It's an hour after dawn on Ukerewe island in Lake Victoria and Alphonce Yakobo, face and hands withered by the scorching sun that has tortured his pigment-free skin for all of his 57 years, is vigorously sweeping the leaves outside his house.
"This is the best time of the day: the day has begun but the sun is not yet up," he says. In a few minutes, Yakobo will put on a wide-brimmed hat and sunglasses and slather sunscreen over every bit of his exposed skin.
Yakobo suffers from a genetic condition called albinism, meaning his body does not produce melanin, leaving his skin, hair and eyes devoid of pigmentation and protection from the sun.

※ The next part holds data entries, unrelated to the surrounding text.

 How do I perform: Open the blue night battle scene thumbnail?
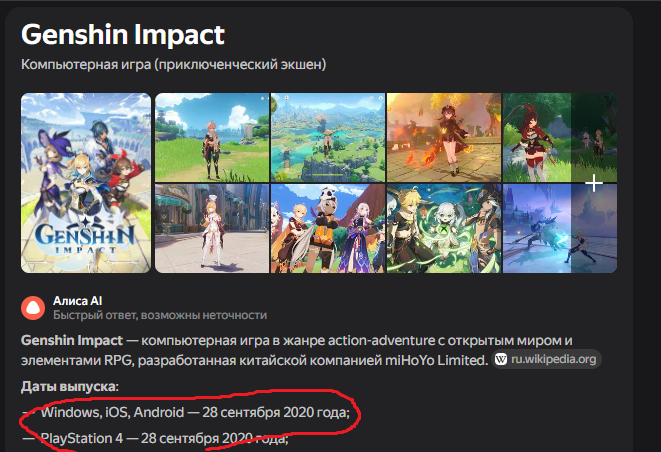560,229
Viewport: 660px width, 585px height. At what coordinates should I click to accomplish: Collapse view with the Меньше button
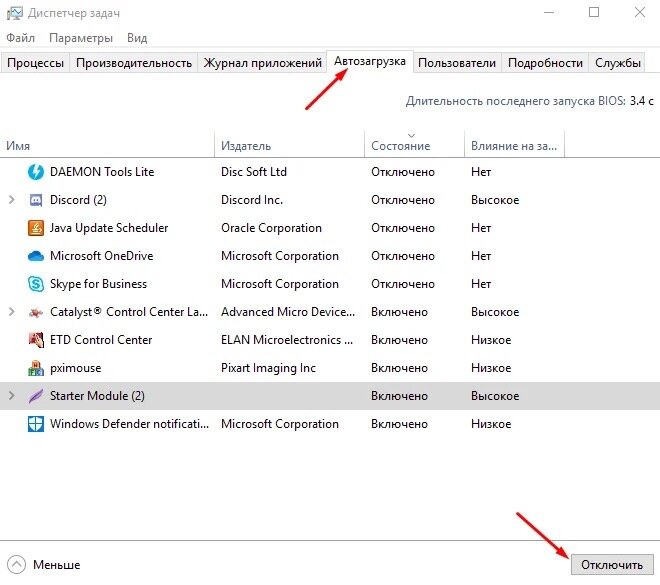coord(44,564)
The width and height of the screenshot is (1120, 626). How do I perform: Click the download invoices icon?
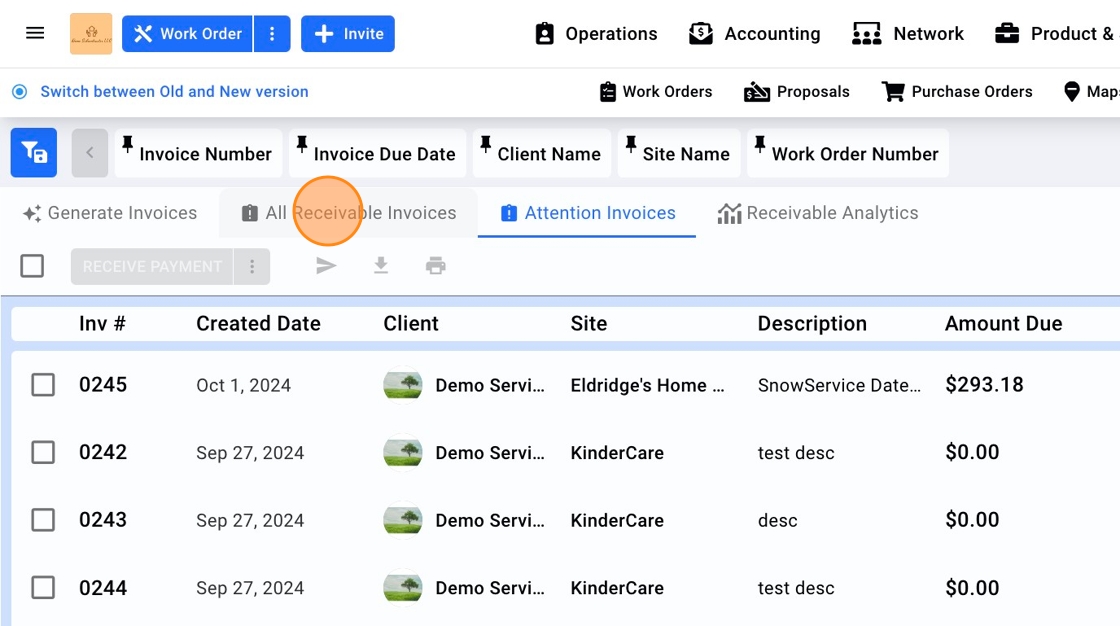(381, 266)
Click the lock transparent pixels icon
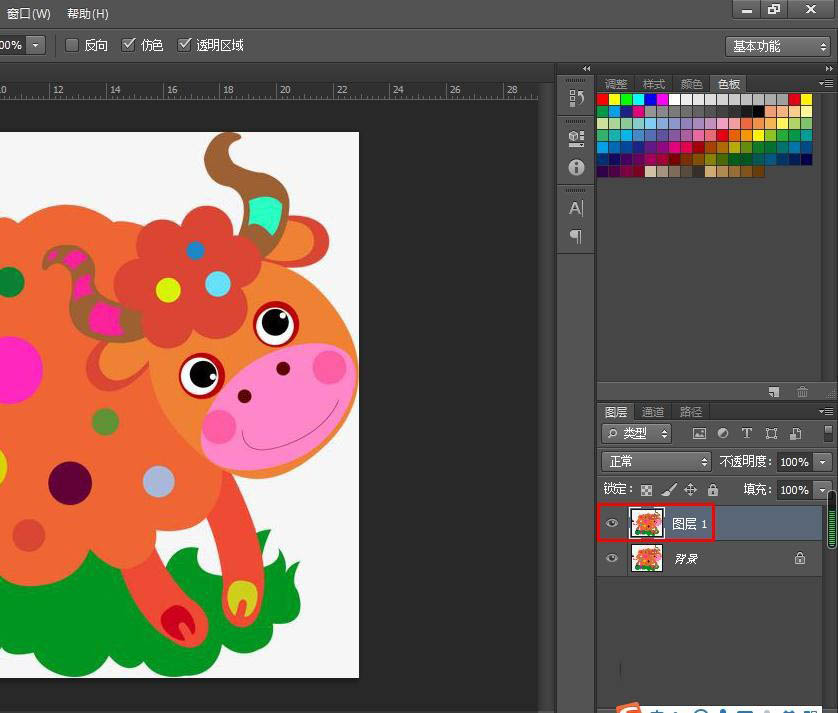Screen dimensions: 838x713 pos(647,490)
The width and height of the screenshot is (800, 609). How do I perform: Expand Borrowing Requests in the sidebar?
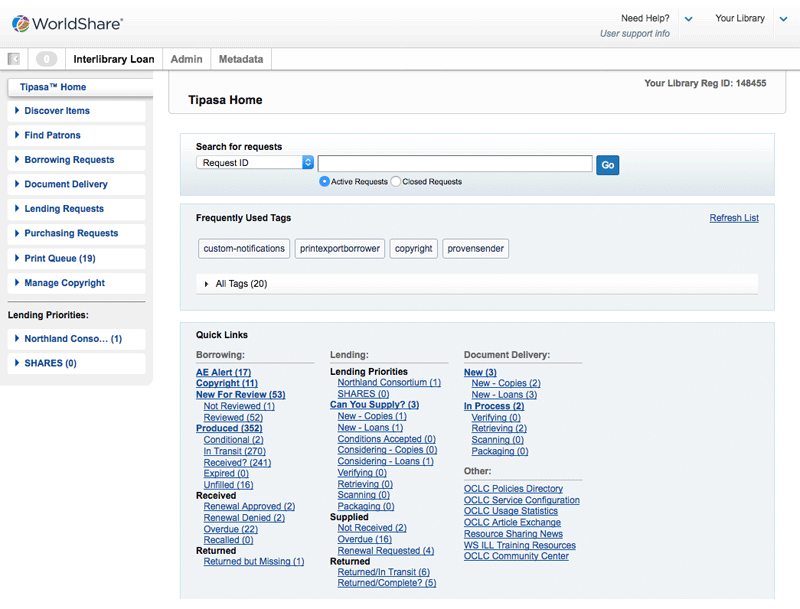69,160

An albino girl has her eyes tested at a clinic run by the Standing Voice NGO. Albinism affects eye development so checks are a vital service albinos need.
Like all people with albinism, Yakobo has very poor eyesight and is extremely vulnerable to skin cancer. But the sun overhead is not the only threat to albinos. Here in Tanzania, as well as in Malawi and some other parts of sub-Saharan Africa, albino body parts are sought after for potions and charms thought to bring luck and wealth, and many fall victim to murderers who dismember their bodies to supply this grisly black market trade.

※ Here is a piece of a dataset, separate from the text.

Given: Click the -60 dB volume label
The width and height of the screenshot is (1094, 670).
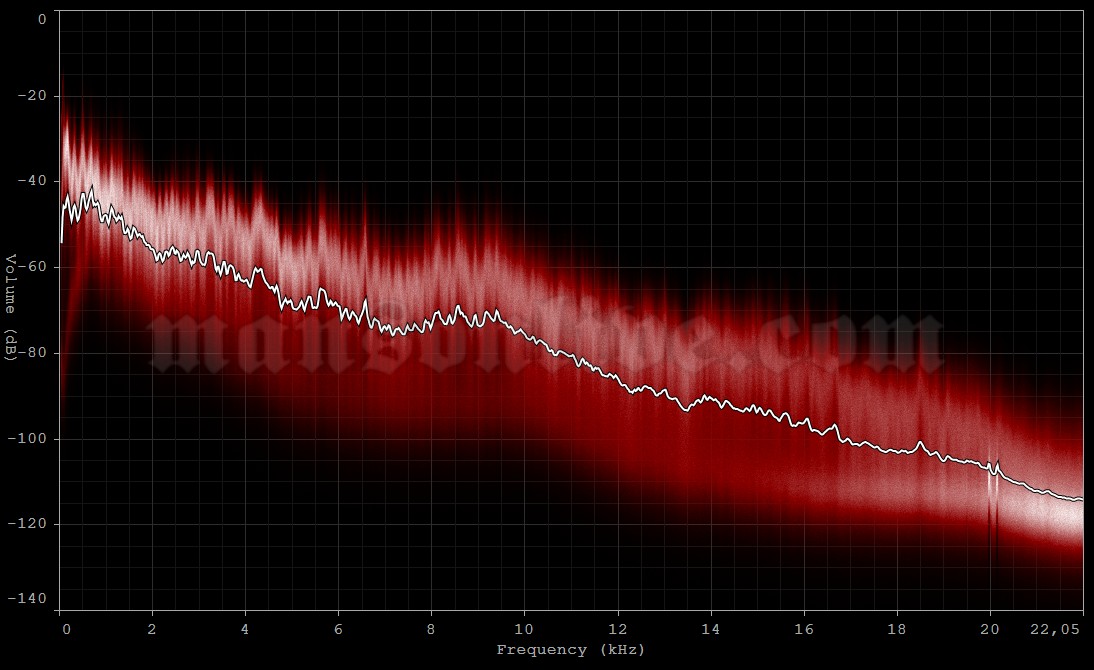Looking at the screenshot, I should click(32, 267).
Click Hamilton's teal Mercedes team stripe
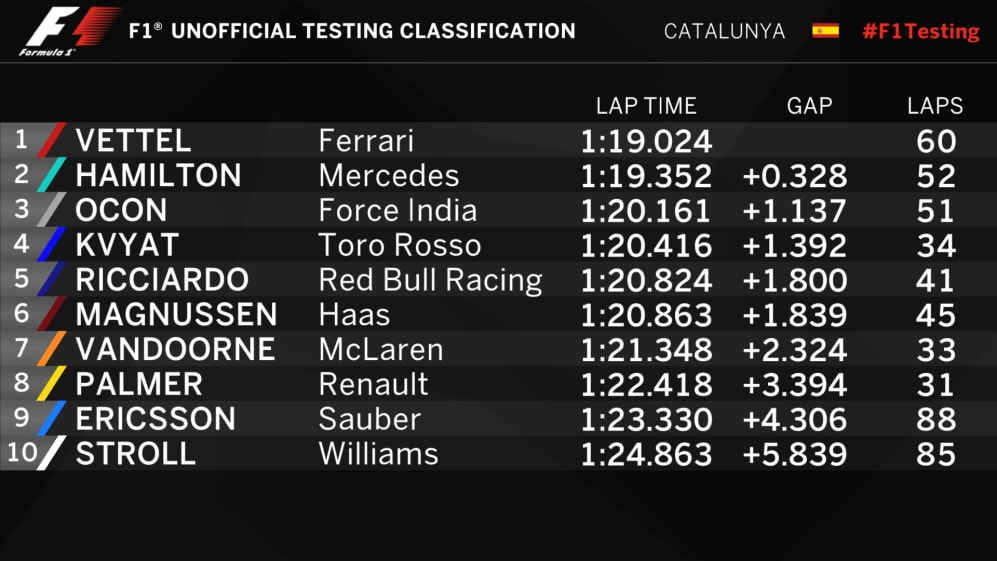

Canadian charity Under The Same Sun (UTSS) has documented 161 attacks on people with albinism in Tanzania in recent years, including 76 murders, more than anywhere else in Africa.

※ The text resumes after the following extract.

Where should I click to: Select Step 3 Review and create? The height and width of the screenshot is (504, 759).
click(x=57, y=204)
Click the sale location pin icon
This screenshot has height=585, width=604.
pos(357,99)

Yet Ukerewe island is relatively untouched by this phenomenon. "There were times when I was afraid in the past, but now I thank God because we can sleep at night without a gun," says Yakobo, who works as a fishmonger in Ukerewe market.
"Here, we are safe, we are surrounded by water, no one can commit a crime and escape easily," he said. Yakobo has three wives but regrets that not one of his 11 children is albino. "We could talk, and I would feel like I had passed on a part of myself."
Over the years, Ukerewe has become known as a haven for people with albinism. People say that it started long ago when families would abandon their albino relatives on the island, believing their unusual, ghostly appearance was the sign of a curse. The abandoned individuals survived on the island and thrived while others, ostracized by society, made their way there too.
"In many respects, Ukerewe is at the forefront of the integration of albinos in society. And I think the fact that it's an island plays a big part in the minds of people, but reality is a bit more nuanced," says Harry Freeland, founder of the non-governmental organisation Standing Voice and the maker of a documentary about Ukerewe.
According to the Ukerewe Albino Society (UAS) there are 75 people with albinism living on the island of 200,000, a proportion roughly in keeping with the national average.
As elsewhere in Tanzania, body-snatchers have come to the island to dig albino corpses from their graves and in 2007 one person was attacked and had his white hair cut for use in witchcraft, says Vicky Ntetema, director of the Tanzanian branch of UTSS.
"But we have never had an albino murder," points out Ramadhan Khalifa, president of Ukerewe's albino community.
"Ukerewe is unique in that sense," adds Freeland. "It was in Ukerewe that the first census was done. The initiative came from the former president of UAS, and it was in 2006."
"I'm not afraid of being attacked," says Kajanja Neema, 36, dissecting tiny fish along a busy street in the main town of the island for the evening meal.
Neema sings and his brother Zacharia accompanies his songs with an air guitar. Zacharia points out, "Yes, Ukerewe is safer than the mainland, but it's not perfect. Sometimes, people say they will kill us, and we never know if they mean it or not."
Even if physical violence is rare, discrimination is not. Hadija Namtondo is a 30-year old mother with black skin and a four-year-old albino son called Riziki. "When his father saw the color of the child, he was not happy, and he has abandoned us," she says.